Утром, как только в трест прибыл Ермаков, ему был вручен коверт.
” Сергею Сергеевичу. Лично!”
Ермаков рванул конверт, не вызвав, как обычно, секретаршу с ее “почтовым ножичком”.
От руки писал ” Иваныч”! Почерк нервный с острыми, как пики, углами
“Дорогой Сергей Сергеевич! Три дня назад меня срочно вызвали к Е.А. Фурцевой, которая, от имени Хрущева, сняла меня с работы. Звонить и писать Ермакову категорически не рекомендовали.
Мне хотелось бы увидеть вас - на нейтральной почве. Чтобы понять, что стряслось. Преданный вам, Иванович. Он же “злой мальчик”.

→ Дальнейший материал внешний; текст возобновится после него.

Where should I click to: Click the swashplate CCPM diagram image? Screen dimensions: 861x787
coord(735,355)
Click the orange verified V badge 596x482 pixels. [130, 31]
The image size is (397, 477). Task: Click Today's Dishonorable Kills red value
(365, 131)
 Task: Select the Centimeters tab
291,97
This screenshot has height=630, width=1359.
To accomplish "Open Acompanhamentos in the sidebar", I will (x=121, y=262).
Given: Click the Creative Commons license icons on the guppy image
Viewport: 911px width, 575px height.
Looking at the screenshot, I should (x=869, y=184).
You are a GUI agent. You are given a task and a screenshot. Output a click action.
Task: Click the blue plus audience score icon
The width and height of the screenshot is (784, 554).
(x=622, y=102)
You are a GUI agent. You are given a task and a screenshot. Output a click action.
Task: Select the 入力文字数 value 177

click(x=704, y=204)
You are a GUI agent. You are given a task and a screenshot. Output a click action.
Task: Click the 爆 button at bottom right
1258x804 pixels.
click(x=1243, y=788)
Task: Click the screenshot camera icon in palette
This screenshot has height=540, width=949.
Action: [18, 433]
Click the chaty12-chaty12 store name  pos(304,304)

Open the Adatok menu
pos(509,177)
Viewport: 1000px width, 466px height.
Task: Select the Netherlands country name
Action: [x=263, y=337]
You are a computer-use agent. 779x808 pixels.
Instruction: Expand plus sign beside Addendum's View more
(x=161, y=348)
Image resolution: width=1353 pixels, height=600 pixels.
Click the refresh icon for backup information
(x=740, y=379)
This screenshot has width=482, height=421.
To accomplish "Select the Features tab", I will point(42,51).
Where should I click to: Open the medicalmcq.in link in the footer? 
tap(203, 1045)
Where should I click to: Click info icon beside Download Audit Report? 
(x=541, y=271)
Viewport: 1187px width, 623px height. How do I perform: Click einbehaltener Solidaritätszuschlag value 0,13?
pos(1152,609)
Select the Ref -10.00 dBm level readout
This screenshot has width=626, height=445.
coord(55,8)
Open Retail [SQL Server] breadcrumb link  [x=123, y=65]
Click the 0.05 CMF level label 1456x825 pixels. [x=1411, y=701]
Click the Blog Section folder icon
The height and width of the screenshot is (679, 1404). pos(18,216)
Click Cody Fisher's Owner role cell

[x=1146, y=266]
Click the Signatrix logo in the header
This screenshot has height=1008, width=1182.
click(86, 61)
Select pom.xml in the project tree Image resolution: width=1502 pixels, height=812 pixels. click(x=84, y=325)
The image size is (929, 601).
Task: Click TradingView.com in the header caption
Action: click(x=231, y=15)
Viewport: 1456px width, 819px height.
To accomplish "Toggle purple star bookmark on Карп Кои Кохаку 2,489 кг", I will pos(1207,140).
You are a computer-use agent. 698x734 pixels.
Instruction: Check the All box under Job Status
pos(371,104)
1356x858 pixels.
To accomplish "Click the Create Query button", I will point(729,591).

Ермаков поскрипел зубами. “Конспиратор!” И тут же всю конспирацию отшвырнул, как окурок. Позвонил Некрасову домой.
Оказалось, это телефон не Некрасова, а коменданта общежития.
- Некрасова! Позвать! Ср-рочно!!
Минут через сорок Некрасов пересел со своего “Москвиченка” на подкативший заляпанный грязью “ЗИМ”, и первое, что он услышал от Ермакова: ” В кошки-мышки с ними играть нельзя1 И - не будем!”.
Едва пересекли мост через Москва-реку, остановились. Ермаков дал шоферу какое-то поручение, и тот покинул машину.
- Не волнуйся, Иваныч! Не так страшен черт! Неторопливо! Ничего не пропуская! Давай!
- Ну, явился на Старую площадь. Сразу, без промедлений, сопроводили “на небеса”.
Екатерина Алексеевна встала мне навстречу. Передала от имени Хрущева, что я блистательно справился с труднейшим партийным поручением.
“Строительство в Заречье идет хорошими темпами, никаких претензий к Юго-Западу у нас больше нет”.
В течение беседы ее лицо, Сергей Сергеевич, менялось поминутно. Приветливое, я бы даже сказал, обаятельное, расплывалось в материнской улыбке, - естественно, я решил, что меня вызвали наградить орденом или, по крайней мере, какой-нибудь грамотой ЦК КПСС.
Затем вдруг начала длинно и путанно рассказывать о Париже, в котором только что побывала, по приглашению французской компартии. В Париже, говорит, просто ужас. Всеобщая забастовка. Закрыто даже метро. Студенческие волнения. Побоище с ажанами. Я не сразу поняла, что за ажаны… Более того, пятизвездная гостиница, в которой мы жили, не могла вызвать такси. Ужас-ужас!
Какое счастье, что у нас такое невозможно!
Крутого поворота беседы, признаться, не ожидал.
- Никита Сергеевич, - продолжала Фурцева чуть громче . - говорил в день запуска “прокатного стана Ермакова”, что вы сами выберете время, когда вернетесь Университет. - Прежняя материнская улыбка на ее лице вроде бы каменела.